Print the lines of the listing exactly, starting at the line containing "Lifestyle (347, 1264)" and ending at the line containing "Aprile 2020 (648, 2012)".

>> Start

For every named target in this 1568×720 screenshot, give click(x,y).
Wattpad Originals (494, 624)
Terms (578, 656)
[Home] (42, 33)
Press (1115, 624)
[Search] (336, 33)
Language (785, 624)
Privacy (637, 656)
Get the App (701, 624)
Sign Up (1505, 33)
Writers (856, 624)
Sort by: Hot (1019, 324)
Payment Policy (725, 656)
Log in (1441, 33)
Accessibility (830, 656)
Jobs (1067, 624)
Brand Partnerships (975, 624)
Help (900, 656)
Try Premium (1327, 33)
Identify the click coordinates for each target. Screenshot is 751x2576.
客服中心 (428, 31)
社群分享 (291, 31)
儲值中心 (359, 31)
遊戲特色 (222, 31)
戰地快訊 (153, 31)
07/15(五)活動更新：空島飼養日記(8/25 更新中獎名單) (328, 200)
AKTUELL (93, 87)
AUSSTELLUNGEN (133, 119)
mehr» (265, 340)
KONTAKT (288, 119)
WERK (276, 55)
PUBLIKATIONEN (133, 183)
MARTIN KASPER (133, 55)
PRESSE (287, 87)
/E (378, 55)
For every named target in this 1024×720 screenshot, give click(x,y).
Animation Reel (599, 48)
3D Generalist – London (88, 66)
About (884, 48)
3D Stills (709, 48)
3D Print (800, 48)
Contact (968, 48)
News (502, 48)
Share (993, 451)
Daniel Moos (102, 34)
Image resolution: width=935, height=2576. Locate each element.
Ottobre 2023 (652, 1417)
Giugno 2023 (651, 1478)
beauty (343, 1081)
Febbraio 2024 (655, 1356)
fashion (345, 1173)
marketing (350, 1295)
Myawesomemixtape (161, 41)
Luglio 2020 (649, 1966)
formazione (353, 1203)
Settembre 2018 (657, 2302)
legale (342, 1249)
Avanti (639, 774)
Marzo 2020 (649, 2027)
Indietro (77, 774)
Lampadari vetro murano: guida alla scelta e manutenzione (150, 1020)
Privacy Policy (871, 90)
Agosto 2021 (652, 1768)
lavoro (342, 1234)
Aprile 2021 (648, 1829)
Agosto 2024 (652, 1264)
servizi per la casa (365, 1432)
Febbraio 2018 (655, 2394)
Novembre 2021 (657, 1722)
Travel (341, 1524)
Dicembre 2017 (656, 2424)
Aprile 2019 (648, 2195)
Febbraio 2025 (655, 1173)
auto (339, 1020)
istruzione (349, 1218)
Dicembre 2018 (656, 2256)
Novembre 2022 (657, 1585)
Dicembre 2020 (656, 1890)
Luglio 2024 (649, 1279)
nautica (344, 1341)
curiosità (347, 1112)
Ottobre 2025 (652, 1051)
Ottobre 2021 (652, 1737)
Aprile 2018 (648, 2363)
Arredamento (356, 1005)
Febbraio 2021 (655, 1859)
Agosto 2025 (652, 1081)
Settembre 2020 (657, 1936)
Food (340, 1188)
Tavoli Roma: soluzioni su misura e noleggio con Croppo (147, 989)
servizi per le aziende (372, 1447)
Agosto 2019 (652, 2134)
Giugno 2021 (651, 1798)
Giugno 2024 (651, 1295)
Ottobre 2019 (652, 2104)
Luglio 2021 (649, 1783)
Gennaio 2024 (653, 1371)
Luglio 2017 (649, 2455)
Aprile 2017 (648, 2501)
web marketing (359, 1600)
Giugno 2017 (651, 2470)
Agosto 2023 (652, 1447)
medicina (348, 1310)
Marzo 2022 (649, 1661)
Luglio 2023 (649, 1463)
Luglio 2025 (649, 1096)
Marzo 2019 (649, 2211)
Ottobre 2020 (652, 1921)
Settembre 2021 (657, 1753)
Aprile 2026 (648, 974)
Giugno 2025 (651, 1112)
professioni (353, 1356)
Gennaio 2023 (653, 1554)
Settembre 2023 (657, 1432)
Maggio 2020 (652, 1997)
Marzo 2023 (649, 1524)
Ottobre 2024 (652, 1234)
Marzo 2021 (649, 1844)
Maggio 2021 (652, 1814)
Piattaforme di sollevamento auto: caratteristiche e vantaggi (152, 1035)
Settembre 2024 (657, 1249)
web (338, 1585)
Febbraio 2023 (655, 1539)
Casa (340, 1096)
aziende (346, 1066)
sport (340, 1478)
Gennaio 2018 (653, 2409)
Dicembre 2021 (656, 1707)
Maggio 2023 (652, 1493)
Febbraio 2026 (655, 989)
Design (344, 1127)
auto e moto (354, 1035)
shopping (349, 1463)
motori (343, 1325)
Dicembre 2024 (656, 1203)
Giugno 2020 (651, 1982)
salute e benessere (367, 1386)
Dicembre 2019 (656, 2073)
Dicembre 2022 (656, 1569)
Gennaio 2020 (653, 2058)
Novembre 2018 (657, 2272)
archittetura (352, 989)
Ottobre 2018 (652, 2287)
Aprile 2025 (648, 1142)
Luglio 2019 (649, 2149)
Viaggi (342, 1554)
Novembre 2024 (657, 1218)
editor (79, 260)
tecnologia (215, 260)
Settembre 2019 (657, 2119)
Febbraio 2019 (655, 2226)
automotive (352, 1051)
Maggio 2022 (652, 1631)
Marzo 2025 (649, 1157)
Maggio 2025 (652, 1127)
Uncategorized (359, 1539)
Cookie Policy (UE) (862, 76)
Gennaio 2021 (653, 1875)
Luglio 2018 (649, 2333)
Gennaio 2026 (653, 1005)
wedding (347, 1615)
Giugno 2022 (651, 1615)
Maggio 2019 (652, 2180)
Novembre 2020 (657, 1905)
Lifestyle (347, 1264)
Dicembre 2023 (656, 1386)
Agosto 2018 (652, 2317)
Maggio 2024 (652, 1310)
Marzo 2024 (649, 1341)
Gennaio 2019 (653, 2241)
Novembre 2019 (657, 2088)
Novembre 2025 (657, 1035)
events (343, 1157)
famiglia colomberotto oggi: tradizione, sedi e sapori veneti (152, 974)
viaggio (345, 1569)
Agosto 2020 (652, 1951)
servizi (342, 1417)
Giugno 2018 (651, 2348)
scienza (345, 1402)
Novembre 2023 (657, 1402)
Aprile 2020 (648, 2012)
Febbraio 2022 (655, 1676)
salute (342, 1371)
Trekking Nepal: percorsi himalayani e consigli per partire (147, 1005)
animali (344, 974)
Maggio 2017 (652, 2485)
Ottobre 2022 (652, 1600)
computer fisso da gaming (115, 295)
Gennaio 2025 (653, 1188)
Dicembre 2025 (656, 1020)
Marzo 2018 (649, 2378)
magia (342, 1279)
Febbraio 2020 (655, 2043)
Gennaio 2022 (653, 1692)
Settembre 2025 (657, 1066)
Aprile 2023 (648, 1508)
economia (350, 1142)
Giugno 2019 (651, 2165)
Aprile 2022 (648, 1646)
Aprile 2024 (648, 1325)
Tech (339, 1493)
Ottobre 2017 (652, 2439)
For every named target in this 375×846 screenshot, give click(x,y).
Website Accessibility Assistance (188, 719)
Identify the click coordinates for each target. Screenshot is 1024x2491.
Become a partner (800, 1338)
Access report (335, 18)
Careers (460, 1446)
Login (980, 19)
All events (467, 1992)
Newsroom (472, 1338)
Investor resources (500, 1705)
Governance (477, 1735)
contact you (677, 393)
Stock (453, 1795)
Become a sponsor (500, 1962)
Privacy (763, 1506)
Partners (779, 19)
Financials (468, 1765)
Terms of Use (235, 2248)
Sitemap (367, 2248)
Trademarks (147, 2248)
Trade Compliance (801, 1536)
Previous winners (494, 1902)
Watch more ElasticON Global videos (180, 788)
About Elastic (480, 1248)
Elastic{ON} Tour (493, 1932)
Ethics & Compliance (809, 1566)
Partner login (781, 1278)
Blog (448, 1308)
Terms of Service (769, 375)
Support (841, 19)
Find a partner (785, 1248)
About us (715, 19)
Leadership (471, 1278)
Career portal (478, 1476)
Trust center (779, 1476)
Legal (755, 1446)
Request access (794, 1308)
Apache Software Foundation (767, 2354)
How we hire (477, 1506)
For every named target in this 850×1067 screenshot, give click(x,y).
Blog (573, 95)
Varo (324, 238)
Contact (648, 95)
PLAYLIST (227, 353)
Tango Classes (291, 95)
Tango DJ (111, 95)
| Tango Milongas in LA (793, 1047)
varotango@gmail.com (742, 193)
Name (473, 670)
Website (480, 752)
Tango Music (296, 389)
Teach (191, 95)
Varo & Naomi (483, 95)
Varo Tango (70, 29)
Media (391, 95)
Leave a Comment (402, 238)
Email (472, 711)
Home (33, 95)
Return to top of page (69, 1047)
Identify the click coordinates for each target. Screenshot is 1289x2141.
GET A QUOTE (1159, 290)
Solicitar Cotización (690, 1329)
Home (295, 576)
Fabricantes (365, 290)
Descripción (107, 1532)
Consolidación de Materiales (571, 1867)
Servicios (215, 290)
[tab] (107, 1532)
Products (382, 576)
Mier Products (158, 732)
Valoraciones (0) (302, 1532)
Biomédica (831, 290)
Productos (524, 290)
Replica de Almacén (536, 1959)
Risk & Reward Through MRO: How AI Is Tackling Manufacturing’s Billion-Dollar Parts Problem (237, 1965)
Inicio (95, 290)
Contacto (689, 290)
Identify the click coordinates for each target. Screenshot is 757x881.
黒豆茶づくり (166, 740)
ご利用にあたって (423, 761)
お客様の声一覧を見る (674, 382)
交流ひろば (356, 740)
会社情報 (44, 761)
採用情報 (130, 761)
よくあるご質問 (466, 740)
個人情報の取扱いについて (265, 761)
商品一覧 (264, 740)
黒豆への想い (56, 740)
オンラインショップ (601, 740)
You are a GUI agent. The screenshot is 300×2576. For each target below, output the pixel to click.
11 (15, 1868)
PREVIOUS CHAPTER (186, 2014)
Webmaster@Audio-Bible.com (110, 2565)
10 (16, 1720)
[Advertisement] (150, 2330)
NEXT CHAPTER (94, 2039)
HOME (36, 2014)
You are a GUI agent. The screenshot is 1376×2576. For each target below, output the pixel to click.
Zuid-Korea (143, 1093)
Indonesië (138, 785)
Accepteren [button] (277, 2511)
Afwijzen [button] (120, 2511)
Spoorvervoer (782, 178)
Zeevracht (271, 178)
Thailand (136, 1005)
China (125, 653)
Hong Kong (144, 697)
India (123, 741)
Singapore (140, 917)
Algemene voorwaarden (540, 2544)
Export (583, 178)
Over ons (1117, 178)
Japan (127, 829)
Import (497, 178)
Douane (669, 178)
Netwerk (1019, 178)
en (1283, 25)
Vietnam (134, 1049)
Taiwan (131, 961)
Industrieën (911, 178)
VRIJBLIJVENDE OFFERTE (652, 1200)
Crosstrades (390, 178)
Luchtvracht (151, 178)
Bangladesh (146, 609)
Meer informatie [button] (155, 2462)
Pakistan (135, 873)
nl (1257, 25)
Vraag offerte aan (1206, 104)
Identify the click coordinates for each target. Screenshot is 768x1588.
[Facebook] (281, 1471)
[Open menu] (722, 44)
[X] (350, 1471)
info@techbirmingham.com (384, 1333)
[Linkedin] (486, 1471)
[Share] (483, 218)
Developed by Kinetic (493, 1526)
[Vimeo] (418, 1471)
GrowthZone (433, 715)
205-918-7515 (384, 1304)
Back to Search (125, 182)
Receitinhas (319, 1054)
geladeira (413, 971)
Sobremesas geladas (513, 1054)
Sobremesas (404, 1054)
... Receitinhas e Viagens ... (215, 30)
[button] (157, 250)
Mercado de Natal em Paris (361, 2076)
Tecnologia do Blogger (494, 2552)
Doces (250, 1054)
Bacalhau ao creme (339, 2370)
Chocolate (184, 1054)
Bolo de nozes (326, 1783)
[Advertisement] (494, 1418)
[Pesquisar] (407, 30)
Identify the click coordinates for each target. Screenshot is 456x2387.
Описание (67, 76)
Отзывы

>> End

- _Task answer_
Lifestyle (347, 1264)
Dicembre 2023 (656, 1386)
Agosto 2018 (652, 2317)
Maggio 2024 (652, 1310)
Marzo 2024 (649, 1341)
Gennaio 2019 (653, 2241)
Novembre 2019 (657, 2088)
Novembre 2025 (657, 1035)
events (343, 1157)
famiglia colomberotto oggi: tradizione, sedi e sapori veneti (152, 974)
viaggio (345, 1569)
Agosto 2020 (652, 1951)
servizi (342, 1417)
Giugno 2018 (651, 2348)
scienza (345, 1402)
Novembre 2023 (657, 1402)
Aprile 2020 (648, 2012)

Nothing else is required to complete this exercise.